- **Trecho do texto**
Julio Le Parc: Uma busca contínua por Estrellita B. Brodsky

Julio Le Parc: Uma busca contínua

ESTRELLITA B. BRODSKY

Julio Le Parc - Uma busca contínua, Galeria Nara Roesler, São Paulo, SP - 04/10/2013 a 30/11/2013

[Scroll down to read in English]

Ao longo de seis décadas, Julio Le Parc buscou de maneira sistemática redefinir a própria natureza da experiência artística, trazendo o que ele chama de “perturbações dentro do sistema artístico”. Ao fazer isso, ele brincou com as experiências sensoriais do público e deu aos espectadores um papel ativo. Com seus colegas membros do Groupe de Recherche d’Art Visuel (GRAV) – um coletivo de artistas criado por Le Parc com Horacio García Rossi, Francisco Sobrino, François Morellet, Joël Stein e Jean-Pierre Vasarely (Yvaral) em Paris no ano de 1960 –, Le Parc gerou encontros diretos com o público ao desmontar o que eles consideravam ser as amarras artificiais das estruturas institucionais. 1 Como expresso em seu manifesto Assez de mystifications [“Chega de Mistificações”, Paris, 1961], a intenção do grupo era encontrar maneiras de confrontar o público com obras de arte fora do ambiente museológico por meio de intervenções em espaços públicos com jogos subversivos, charges de cunho político e questionários bem-humorados. 2 Com tais estratégias, Le Parc e o GRAV transformavam espectadores em participantes com maior autoconsciência, tanto alcançando uma forma de nivelamento social como antecipando algumas das estratégias relacionais e colaborativas sociopolíticas que vêm se proliferando ao longo das duas últimas décadas.

Após a dissolução do GRAV em 1968, Le Parc continuou se dedicando ao que chama de “una búsqueda permanente” (uma busca contínua) por uma experiência artística que nunca supõe ditar um efeito pré-determinado. Em vez disso, seu esforço é no sentido de provocar uma resposta espontânea do público. Movido por um ethos utópico arraigado, Le Parc usa sua arte interativa ou imersiva como um laboratório social, produzindo situações imprevisíveis e estimulando de forma provocativa o envolvimento do espectador no processo de criação artística. Le Parc falou da função dual que tem sua obra, a de intervenção e a de crítica ao autoritarismo, em uma declaração de 1968: “Busco [busquei] criar ações práticas que se contraponham aos valores existentes… [para] criar situações… [que vão contra] qualquer tendência ao estável, ao durável e ao definitivo.” [Julio Le Parc, Guerilla culturelle, Paris, março de 1968].

- **Objetivo A**
Responda com base no texto sobre Julio Le Parc:
(i) Em que cidade e em que ano o GRAV foi criado?
(ii) Qual é o título original do manifesto publicado pelo grupo em 1961?
(iii) Em que ano o GRAV se dissolveu?
- **Objetivo B**
Dê continuidade ao texto sobre Julio Le Parc, começando logo depois da última frase apresentada.

- **Dados fornecidos**
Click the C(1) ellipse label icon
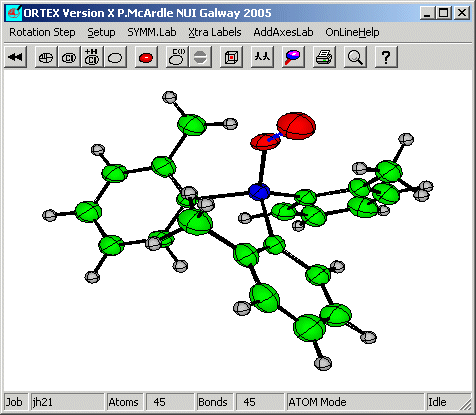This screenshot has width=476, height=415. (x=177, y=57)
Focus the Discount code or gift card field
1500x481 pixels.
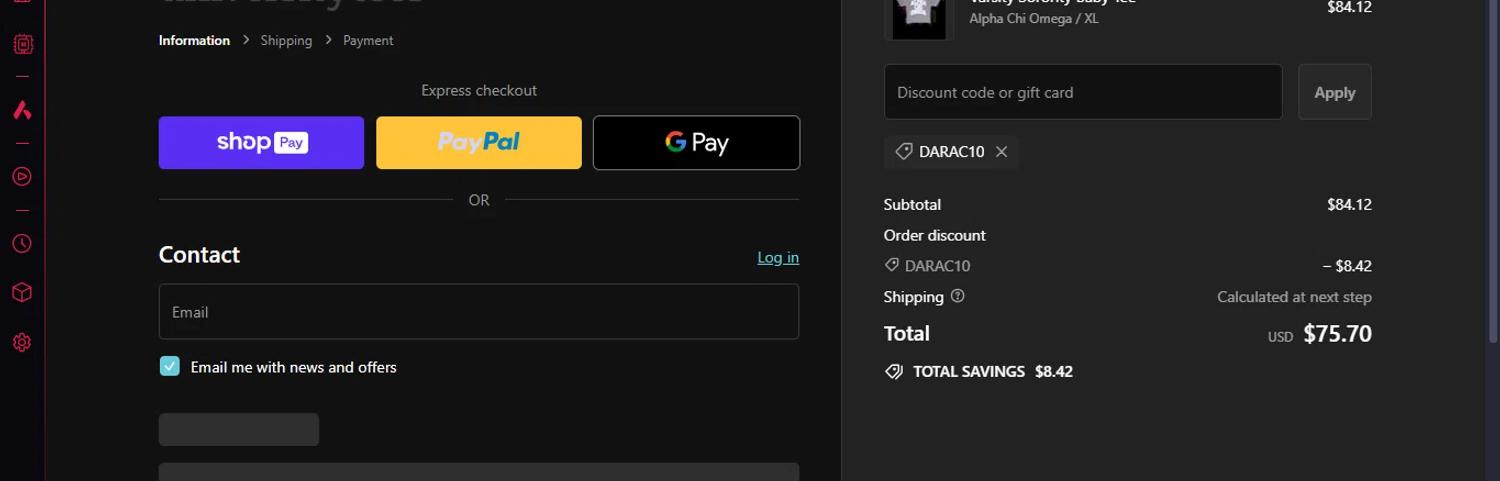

- **Resposta final A**
(i) Em Paris, em 1960.
(ii) Assez de mystifications.
(iii) Em 1968.

- **Resposta final B**
A produção artística de Le Parc evoluiu de estudos geométricos bidimensionais, com pequenas caixas de luz, para instalações de grande porte, ambientes imersivos e intervenções públicas na rua. No entanto, essa produção diversa tem em comum uma função desestabilizadora central: provocar a interação do indivíduo com seu ambiente, exigindo, ao mesmo tempo, um reconhecimento daquele envolvimento. A obra de Le Parc chamada Sphère bleue (Esfera azul, 2001/2013) é um enorme globo de quatro metros de diâmetro composto por quadrados de acrílico azul transparente que parece estar magicamente suspenso no ar. A luz refratada na parte exterior da esfera inunda o espaço que circunda o globo com um azul vibrante.

A experiência perceptiva que os visitantes têm da esfera oscila entre vê-la como algo que é transparente e impenetrável e, ao mesmo tempo, frágil e monumental; algo que distorce o que se vê além e cria a consciência de se estar vendo e sendo visto em um espaço comum recém-transformado.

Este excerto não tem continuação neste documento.